## [Provided text]
____________
And I don't think the rest can be done.

#### d_leet

Step 1 is wrong.

log ( A - B - C ) doesn't equal log ( A - B ) / log ( C )

log ( A - B ) / log ( C ) is actually log [(A-B)/C]
That is wrong too. The rule is log(A) - log(B) = Log(A/B).

#### Jeff Cook

I made an error, but I still have the question...

Okay, I made an error. I will step back to the original problem that I had but did not include.

In...

A - log ( e^(A-B) / e^(C)) = A - B - C

What is C? If it cannot be done, could speculate or explain why it can't?

Again, any help with this would be greatly appreciated.

Thanks,

Jeff

#### d_leet

Okay, I made an error. I will step back to the original problem that I had but did not include.

In...

A - log ( e^(A-B) / e^(C)) = A - B - C

What is C? If it cannot be done, could speculate or explain why it can't?

Again, any help with this would be greatly appreciated.

Thanks,

Jeff
Use the rules of logs, starting with the one I posted above, this should simplify very easily.

#### cristo

Staff Emeritus
Okay, I made an error. I will step back to the original problem that I had but did not include.

In...

A - log ( e^(A-B) / e^(C)) = A - B - C

What is C? If it cannot be done, could speculate or explain why it can't?

Again, any help with this would be greatly appreciated.

Thanks,

Jeff
Well, first subtract A from both sides. Next note that $$\frac{e^{(A-B)}}{e^{C}}=e^{(A-B)}e^{-C}=e^{(A-B-C)}$$ It should then simplify quite easily.
____________
## [Data extract]
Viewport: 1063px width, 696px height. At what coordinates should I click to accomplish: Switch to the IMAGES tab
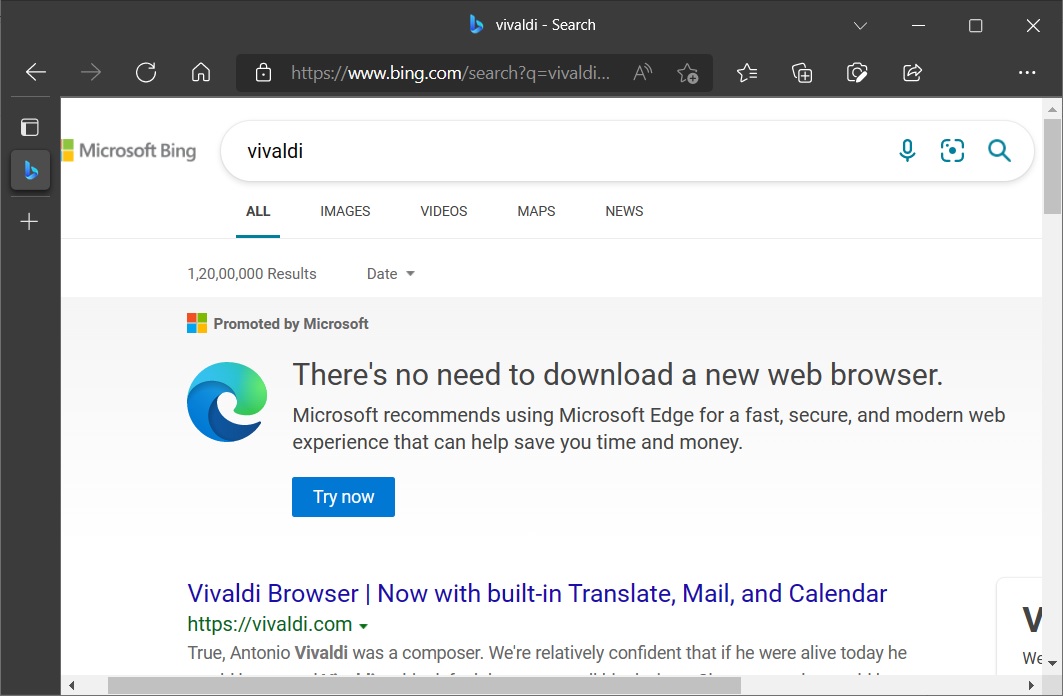(x=345, y=211)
____________
## [Given exercise]
Extend the forum thread on solving the logarithm equation for C, starting after its final post.

## [Result]
#### Jeff Cook

Got it...

Okay, thanks, guys.

J

#### theperthvan

and remember that log(e^x) = x

#### Gib Z

Homework Helper
Natural Log That is. I dont always like it when people use log for log base e, using ln is quicker and more informative...

#### theperthvan

Natural Log That is. I dont always like it when people use log for log base e, using ln is quicker and more informative...
Yes, same here.

#### uart

Well, first subtract A from both sides. Next note that $$\frac{e^{(A-B)}}{e^{C}}=e^{(A-B)}e^{-C}=e^{(A-B-C)}$$ It should then simplify quite easily.
If by simplified he means to express C in closed form in terms of A and B then I'd like to see someone do it. It looks like a transendental equation to me.

#### D H

Staff Emeritus
It looks like a tautology to me.

#### uart

tautology, how so?

#### DanReit

C=A/(ln10+1)-B

correct me if I'm wrong.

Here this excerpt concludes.